Reproduce the lines of the listing below verbatim, from the line containing "Given: Click the magnifier" through the line containing "[x=684, y=179]", including both of those lines.
## BEGIN
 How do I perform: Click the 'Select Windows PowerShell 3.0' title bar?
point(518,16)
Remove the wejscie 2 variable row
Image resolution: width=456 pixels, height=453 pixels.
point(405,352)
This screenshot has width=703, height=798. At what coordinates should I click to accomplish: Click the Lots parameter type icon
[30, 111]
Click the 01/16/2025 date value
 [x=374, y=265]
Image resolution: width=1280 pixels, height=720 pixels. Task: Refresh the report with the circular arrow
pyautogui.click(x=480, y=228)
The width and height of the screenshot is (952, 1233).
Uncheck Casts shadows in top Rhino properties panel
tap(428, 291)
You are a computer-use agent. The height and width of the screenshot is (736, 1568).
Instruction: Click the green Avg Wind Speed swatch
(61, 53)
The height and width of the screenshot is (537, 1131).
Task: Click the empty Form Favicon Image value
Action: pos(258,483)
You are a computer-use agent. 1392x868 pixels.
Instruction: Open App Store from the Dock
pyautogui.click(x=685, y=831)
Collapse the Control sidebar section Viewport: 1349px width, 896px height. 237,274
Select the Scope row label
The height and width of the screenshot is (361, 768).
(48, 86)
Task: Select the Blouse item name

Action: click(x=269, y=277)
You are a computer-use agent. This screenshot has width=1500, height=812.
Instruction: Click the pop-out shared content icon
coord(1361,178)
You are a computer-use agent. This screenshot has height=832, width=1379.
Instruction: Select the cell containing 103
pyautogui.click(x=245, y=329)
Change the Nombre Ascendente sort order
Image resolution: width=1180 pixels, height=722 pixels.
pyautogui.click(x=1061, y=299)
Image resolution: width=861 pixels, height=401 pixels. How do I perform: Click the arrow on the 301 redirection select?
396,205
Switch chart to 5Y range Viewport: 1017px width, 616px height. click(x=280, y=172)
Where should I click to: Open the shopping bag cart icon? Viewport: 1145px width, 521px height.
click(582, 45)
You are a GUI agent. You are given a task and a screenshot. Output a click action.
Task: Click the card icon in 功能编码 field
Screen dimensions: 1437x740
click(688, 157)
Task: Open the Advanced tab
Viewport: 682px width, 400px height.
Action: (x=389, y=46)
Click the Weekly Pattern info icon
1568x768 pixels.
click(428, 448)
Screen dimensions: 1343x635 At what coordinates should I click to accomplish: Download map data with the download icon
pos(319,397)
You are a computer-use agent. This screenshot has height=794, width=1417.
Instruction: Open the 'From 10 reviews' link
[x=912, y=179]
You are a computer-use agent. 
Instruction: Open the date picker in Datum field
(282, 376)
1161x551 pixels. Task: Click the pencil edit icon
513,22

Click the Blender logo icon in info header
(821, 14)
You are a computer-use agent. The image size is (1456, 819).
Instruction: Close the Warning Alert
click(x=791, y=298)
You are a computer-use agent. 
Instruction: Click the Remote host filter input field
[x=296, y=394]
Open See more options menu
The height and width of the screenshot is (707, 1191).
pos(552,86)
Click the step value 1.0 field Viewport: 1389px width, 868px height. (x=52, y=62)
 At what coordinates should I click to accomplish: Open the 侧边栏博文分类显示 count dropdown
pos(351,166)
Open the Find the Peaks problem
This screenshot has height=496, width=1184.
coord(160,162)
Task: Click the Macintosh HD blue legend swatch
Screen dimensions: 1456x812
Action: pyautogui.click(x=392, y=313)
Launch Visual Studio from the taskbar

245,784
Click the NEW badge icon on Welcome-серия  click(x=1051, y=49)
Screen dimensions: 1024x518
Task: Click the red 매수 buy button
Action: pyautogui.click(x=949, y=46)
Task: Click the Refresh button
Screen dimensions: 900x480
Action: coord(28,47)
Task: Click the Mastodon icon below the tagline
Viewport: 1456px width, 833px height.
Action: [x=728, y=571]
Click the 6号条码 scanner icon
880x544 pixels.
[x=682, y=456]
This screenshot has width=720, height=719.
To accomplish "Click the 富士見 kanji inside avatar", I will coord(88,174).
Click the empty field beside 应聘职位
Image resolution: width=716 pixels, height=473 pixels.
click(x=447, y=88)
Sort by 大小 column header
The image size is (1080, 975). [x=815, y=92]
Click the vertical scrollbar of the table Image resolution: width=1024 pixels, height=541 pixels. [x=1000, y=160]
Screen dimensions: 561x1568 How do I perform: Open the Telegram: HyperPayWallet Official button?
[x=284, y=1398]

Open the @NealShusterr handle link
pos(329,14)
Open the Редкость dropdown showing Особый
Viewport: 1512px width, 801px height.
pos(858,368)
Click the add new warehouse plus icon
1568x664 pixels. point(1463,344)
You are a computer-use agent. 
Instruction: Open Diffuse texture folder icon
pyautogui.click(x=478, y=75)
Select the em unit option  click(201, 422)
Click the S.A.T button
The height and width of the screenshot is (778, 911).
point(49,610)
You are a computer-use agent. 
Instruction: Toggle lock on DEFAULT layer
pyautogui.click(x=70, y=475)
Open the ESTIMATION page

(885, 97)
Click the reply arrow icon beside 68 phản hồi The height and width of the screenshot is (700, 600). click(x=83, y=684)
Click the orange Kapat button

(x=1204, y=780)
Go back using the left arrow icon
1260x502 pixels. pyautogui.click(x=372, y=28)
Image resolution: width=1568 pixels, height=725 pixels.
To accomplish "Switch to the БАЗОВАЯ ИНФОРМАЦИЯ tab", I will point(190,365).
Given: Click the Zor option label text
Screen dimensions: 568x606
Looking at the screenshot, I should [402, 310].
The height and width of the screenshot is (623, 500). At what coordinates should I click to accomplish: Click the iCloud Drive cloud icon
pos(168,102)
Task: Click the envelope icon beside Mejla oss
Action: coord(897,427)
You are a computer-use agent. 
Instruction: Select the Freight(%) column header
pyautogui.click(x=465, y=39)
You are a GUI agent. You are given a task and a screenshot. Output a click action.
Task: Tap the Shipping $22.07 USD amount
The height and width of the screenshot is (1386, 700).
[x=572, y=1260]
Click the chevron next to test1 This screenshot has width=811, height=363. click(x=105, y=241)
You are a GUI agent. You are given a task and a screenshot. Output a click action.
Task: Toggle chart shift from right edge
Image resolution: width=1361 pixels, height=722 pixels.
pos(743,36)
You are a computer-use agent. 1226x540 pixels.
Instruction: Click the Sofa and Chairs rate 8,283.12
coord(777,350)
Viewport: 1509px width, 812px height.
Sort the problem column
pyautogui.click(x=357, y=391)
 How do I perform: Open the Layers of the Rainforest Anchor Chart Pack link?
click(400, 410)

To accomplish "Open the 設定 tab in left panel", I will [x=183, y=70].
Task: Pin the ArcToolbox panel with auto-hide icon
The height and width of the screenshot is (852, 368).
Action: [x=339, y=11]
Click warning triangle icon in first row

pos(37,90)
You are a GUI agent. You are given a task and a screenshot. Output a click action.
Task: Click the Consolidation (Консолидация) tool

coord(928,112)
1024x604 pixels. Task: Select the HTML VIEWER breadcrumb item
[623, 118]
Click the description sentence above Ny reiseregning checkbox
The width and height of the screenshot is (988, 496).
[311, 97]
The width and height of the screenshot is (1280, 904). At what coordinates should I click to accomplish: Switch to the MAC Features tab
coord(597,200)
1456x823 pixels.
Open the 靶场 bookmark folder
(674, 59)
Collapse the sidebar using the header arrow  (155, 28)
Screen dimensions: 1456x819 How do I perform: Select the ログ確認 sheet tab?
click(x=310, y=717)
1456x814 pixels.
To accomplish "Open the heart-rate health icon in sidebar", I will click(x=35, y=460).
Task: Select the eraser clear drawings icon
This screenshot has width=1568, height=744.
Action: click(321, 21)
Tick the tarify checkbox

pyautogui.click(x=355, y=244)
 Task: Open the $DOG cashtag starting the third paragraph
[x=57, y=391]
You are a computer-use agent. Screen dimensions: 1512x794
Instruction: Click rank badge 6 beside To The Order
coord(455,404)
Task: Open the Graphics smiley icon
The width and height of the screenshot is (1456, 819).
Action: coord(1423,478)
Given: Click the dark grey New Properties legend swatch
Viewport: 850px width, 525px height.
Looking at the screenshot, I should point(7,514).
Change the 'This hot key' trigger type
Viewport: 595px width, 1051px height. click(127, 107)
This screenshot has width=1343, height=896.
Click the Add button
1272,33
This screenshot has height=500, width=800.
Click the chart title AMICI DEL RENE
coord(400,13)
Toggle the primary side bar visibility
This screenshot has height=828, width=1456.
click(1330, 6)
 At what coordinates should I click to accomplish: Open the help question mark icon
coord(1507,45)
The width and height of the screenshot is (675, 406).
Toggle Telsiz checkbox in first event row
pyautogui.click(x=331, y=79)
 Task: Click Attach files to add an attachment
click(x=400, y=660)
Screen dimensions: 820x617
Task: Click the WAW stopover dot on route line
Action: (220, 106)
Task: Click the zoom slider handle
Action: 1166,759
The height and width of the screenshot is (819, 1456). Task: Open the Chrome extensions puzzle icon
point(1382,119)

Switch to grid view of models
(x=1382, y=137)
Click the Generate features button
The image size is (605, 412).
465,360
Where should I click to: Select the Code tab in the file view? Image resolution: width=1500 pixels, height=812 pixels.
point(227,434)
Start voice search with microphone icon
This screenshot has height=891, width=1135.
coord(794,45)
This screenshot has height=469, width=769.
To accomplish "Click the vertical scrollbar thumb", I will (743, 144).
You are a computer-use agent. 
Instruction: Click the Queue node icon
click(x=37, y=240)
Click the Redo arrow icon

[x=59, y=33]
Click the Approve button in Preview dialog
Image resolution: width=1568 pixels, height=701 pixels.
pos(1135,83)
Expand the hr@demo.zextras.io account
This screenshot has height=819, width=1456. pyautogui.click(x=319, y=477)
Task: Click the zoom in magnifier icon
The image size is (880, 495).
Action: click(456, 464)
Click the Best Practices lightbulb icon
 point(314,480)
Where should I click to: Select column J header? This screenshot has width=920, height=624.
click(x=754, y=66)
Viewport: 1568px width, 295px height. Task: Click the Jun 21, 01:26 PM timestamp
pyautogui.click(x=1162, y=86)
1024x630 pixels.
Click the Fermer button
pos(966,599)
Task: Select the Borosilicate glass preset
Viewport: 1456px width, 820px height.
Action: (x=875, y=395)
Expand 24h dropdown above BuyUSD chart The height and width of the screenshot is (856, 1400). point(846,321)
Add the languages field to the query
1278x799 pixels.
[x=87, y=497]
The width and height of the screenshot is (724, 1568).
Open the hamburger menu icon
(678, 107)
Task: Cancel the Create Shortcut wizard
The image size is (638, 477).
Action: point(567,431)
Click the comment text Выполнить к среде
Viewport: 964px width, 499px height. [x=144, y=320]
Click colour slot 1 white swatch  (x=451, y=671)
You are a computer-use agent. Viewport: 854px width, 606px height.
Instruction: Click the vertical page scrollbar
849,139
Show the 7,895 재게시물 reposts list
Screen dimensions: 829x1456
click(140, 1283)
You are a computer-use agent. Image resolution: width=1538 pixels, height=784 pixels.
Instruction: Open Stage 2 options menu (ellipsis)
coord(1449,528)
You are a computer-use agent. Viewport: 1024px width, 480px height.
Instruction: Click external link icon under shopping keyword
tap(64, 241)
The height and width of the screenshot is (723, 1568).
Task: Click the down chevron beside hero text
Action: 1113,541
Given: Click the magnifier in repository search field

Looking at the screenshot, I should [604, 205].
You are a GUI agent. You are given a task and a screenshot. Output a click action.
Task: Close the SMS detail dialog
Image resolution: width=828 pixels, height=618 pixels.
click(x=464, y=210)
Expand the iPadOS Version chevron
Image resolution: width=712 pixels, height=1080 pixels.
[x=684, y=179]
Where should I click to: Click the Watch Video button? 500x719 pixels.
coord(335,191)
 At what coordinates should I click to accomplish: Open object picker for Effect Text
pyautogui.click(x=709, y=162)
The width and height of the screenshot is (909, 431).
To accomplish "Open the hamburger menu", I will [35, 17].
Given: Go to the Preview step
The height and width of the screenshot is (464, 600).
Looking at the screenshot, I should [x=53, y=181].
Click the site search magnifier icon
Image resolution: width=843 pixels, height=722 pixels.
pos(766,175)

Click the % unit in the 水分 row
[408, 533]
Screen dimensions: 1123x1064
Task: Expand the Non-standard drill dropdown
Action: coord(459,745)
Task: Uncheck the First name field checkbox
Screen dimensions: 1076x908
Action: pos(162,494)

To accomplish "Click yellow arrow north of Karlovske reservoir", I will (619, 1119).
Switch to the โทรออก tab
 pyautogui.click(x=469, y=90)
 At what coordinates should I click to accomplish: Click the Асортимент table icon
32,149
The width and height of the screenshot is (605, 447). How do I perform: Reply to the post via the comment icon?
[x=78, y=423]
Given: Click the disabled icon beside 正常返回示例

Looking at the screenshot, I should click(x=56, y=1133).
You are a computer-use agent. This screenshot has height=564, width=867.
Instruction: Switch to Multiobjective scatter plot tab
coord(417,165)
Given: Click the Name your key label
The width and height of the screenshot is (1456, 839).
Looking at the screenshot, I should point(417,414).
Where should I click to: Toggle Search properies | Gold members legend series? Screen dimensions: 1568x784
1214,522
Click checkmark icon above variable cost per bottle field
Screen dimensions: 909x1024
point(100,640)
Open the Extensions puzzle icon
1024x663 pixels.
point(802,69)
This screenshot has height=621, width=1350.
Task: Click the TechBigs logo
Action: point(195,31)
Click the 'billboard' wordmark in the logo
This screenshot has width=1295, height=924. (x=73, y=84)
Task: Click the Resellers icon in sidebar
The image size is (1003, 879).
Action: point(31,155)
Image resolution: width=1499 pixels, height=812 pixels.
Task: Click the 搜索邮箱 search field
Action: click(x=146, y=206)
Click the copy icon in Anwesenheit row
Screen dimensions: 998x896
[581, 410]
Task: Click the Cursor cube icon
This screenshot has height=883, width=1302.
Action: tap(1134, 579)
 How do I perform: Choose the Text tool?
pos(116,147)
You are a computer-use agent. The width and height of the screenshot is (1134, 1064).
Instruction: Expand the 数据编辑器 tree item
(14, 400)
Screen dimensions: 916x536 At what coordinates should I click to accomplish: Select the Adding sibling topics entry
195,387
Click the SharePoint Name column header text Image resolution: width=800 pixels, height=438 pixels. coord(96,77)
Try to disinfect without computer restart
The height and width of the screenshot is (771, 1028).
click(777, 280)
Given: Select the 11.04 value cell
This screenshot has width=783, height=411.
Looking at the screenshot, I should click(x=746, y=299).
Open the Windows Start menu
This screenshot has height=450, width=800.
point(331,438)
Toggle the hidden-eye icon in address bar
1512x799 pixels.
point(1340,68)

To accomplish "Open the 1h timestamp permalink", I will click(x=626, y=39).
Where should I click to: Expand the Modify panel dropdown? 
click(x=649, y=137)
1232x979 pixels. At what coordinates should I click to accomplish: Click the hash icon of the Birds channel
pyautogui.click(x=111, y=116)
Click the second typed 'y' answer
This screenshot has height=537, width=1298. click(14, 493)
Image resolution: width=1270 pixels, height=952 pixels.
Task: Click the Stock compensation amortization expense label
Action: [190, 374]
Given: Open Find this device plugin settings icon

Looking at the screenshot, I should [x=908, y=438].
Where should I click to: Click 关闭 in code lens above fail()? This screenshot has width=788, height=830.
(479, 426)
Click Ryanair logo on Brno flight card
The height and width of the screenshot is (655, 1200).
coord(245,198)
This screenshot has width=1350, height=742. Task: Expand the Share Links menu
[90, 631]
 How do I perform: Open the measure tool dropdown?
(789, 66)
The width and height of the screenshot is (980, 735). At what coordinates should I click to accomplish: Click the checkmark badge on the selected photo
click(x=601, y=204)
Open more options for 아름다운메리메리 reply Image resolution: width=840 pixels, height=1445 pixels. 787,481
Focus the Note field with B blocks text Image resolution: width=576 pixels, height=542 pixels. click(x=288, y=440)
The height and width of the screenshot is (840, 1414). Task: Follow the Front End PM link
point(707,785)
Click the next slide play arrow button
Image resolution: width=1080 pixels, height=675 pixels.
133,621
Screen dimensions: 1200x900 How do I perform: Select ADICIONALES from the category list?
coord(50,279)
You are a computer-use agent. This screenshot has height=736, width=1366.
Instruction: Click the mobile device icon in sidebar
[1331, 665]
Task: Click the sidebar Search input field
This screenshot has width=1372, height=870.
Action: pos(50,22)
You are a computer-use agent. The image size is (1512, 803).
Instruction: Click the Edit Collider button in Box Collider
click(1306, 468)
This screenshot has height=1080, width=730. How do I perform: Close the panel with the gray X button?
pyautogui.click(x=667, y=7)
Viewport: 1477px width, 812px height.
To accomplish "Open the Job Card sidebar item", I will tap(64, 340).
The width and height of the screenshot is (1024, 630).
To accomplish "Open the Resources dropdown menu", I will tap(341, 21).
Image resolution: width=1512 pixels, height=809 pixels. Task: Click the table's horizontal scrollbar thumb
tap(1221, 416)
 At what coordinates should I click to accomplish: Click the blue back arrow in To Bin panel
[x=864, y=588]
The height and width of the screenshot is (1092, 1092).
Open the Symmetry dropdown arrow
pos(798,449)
## END
▶ Response:
Given: Click the magnifier in repository search field

Looking at the screenshot, I should [604, 205].
You are a GUI agent. You are given a task and a screenshot. Output a click action.
Task: Close the SMS detail dialog
Image resolution: width=828 pixels, height=618 pixels.
click(x=464, y=210)
Expand the iPadOS Version chevron
Image resolution: width=712 pixels, height=1080 pixels.
[x=684, y=179]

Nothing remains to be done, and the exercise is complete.